Published on July 28th, 2010 | by Guest Contributor
2Growing the Home Farming Movement with Triscuit
I’ve always been a fan of Triscuits, both because they taste good and because they’re actually healthy. It’s great that Kraft puts out a cracker with an ingredient list you can understand: Whole wheat, Soybean and/or Palm Oil, Salt. (Of course, you get into the flavored ones and it’s a whole different story). Now I have another reason to appreciate the Triscuit brand: they are sponsoring a Home Farming website that aims to support the growing home-farming movement.
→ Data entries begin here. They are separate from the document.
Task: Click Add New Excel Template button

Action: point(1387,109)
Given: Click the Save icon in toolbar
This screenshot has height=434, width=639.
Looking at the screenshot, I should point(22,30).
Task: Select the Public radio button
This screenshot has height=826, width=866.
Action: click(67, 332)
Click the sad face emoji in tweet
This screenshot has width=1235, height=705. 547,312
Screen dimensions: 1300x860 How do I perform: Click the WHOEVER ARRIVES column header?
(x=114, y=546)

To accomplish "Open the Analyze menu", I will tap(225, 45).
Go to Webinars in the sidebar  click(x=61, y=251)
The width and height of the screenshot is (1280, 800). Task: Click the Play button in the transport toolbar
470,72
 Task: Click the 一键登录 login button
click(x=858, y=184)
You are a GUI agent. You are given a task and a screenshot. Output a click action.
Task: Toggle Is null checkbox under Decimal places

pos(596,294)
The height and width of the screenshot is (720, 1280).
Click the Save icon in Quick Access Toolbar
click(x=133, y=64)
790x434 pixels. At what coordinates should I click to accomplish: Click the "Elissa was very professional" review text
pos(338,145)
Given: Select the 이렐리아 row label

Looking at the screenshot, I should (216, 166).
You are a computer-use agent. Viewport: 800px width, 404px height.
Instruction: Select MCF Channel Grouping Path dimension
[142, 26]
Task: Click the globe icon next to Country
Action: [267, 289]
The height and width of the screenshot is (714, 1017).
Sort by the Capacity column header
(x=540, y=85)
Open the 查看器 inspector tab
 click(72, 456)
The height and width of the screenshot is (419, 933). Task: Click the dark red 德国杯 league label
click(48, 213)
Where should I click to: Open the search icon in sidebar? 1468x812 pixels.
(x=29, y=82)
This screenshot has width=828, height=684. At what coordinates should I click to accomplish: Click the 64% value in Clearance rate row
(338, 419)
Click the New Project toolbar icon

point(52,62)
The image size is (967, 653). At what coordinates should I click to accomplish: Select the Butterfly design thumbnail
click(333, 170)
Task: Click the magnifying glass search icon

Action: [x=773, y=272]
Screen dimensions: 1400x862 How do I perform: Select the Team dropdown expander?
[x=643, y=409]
“Triscuit has created this site with help from Urban Farming, a non-profit organization, to help build a home farming community where both beginners and more seasoned gardeners can dialogue and gather information towards their common mission: to reap food that is deliciously fresh, penny-wise, healthier for themselves and the planet.” — Triscuit’s Home Farming Movement
According to Triscuit’s own numbers, almost 2/3 of Americans are interested in growing food in their backyards, 3 out of 4 prefer foods with simple ingredients. Out of that research, the Home Farming Movement was born. Triscuit will be putting basil or dill seeds into four million packages of their crackers, along with instructions on how to plant and care for them. In addition, they are working with Urban Farming to create 50 community-based home farms around the country, with the first already underway in Los Angeles. The website also hosts a Google-based Live Map that logs urban farms across the U.S. to help users find, volunteer at, or start their own urban farm.
It’s a pretty straightforward mission, and one that I think succeeds in bringing a brand name into the green sphere without straying into “greenwashing.” The fact that they are partnering with UrbanFarming.org lends additional credibility to their site and mission. Urban Farming is a Detroit-based non-profit that started in 2005 with a mission “to create an abundance of food for people in need by planting gardens on unused land and space while increasing diversity, educating youth, adults and seniors and providing an environmentally sustainable system to uplift communities.”
Triscuit’s Home Farming website includes pages on “Growing Vegetables at Home,” a “Crop Guide,” “Community Forums,” and “Expert Advice.” The Community Forums looks to be growing, with hundreds of posts from home gardeners either asking or answering questions, and the Expert Advice page has a good selection of starter videos for beginner home gardeners from Paul James, the gardener from GardenerGuy.com.
In essence, Triscuit is hopping on the trend of home gardening by teaming up with an active non-profit, employing a well-known gardening expert, and offering a branded forum for people who may dream about having an urban farm but not know where to start. I love it for the fact that it will get people who never thought of themselves as urban farmers to try their hands at it and see if they, too, have a green thumb.